Regarding the various comments you made:

"I would appreciate it if people would stop claiming that their opinion is the only one regarding the standard." The whole point of a standard is that people shouldn't have interpretations of it, they should just follow it, or not.

"warcio check was only intended to check digests." This is exactly what I think the issue is, considering that warcio does not implement payload-digest properly. If you execute warcio check on a standard-compliant WARC file, it fails the check.

"Closing this because warcio check only checks digests, not anything else" no it doesn't, and I would appreciate if you would all stop claiming that it does and remove that feature.

That being said, I understand your frustration from me coming back to those issues every few months, so I won't talk about it anymore, and I'll cross my fingers that you will seriously consider fixing warcio one day or another.

acidus99 commented 1 year ago

@ikreymer @wumpus My apologies for not understanding intended the scope of warcio check. I had thought it was more akin to a validator / linter, hence my comment about "expected behavior." Looking at the help output now, it clearly states "WARC digest checker" so I don't think my bugs apply.

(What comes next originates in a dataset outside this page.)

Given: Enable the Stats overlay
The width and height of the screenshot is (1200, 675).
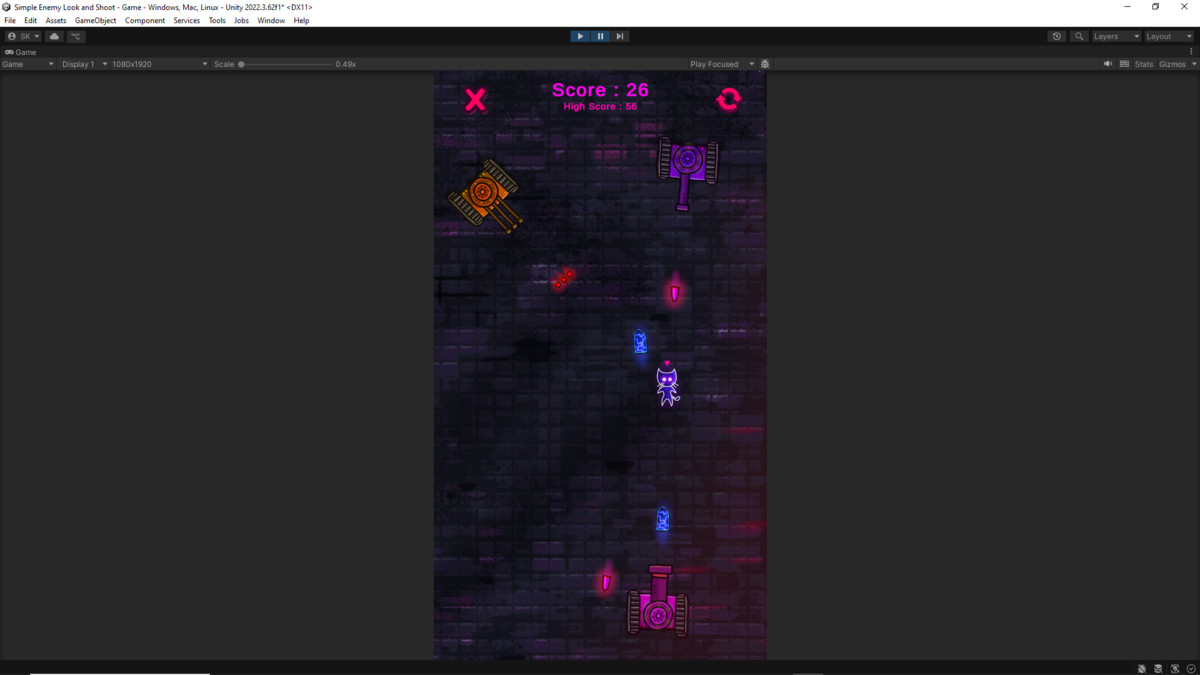Looking at the screenshot, I should [1143, 63].
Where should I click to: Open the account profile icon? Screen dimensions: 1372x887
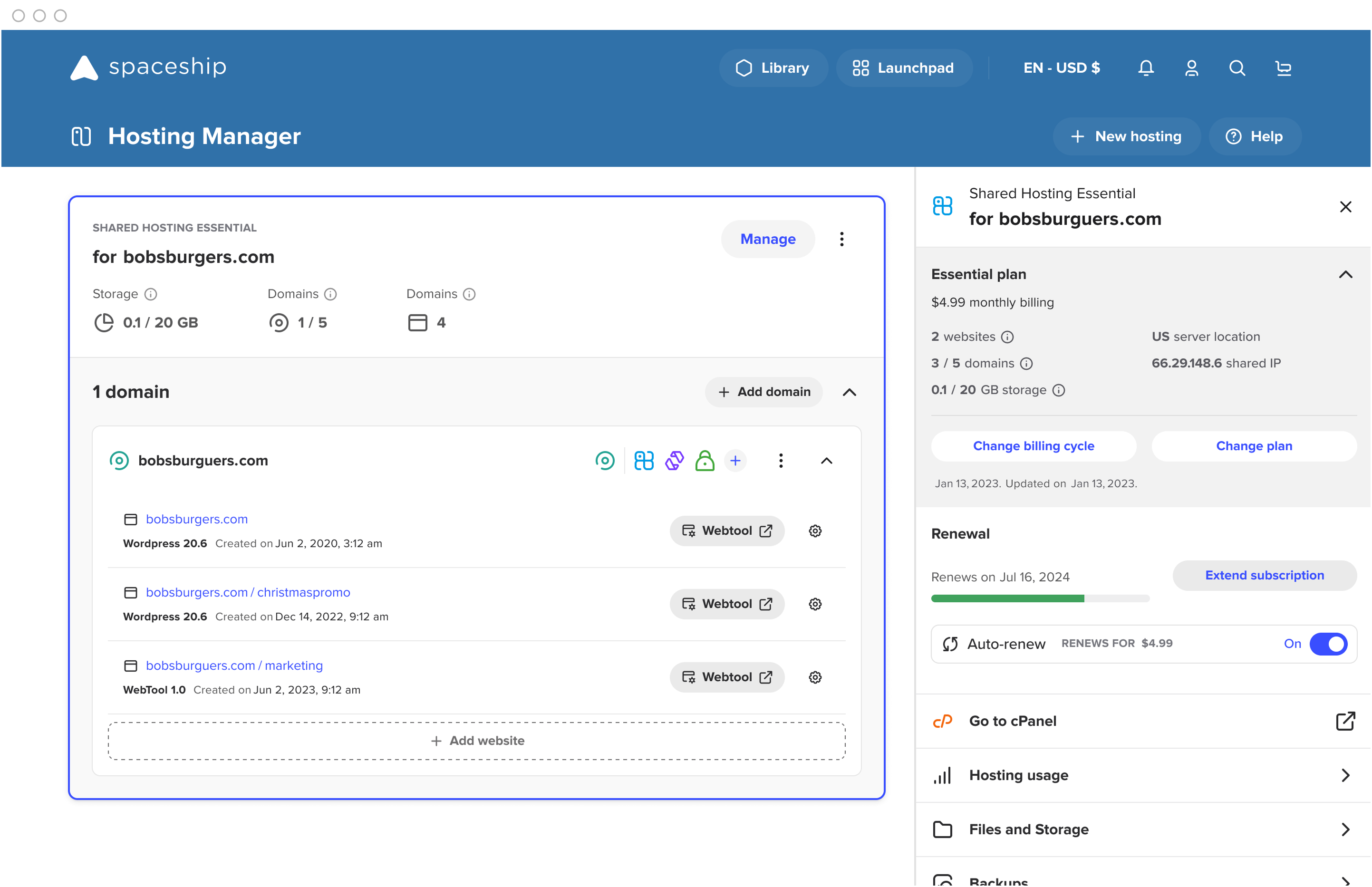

@acidus99 if you'd like to refile this bug, there are 2 possibilities: One bug would be if warcio is capable of creating such an invalid warc.

warcio doesn't seem to create non-compliant WARCs like those in this or #157. No need for a bug here.

The second would be for warcio to notice and complain about this problem.

This seems reasonable, but both this and #157 sound like they would be more appropriate as part of @wumpus's warcio test. I suggest the stock behavior for warcio should err on the "be liberal in what you accept" side of things. I don't think there is a reason to refile a bug here either.

More broadly @ikreymer I can certainly sympathize with running an open source project where everyone has opinions but orders of magnitude fewer are able or willing to contribute. Your work has been immensely helpful. while I'm not a python developer, I have contributed a one-off donation of $100. Thank you for your hard work.

wumpus commented 1 year ago

@acidus99 I'm happy to try to move my 2019 warc test not-yet-ready-to-merge code into something more visible that more people might work on. Do you think that would be useful?

I spent a lot of time writing it, and it's a shame that it got derailed by an astronomy contract job before it was done.

acidus99 commented 1 year ago

That would be amazing. I am not a python developer, or I would offer to help you write the code. That said, I'm completely willing to help you document it, test it, and give feedback on any linting behavior you want to implement.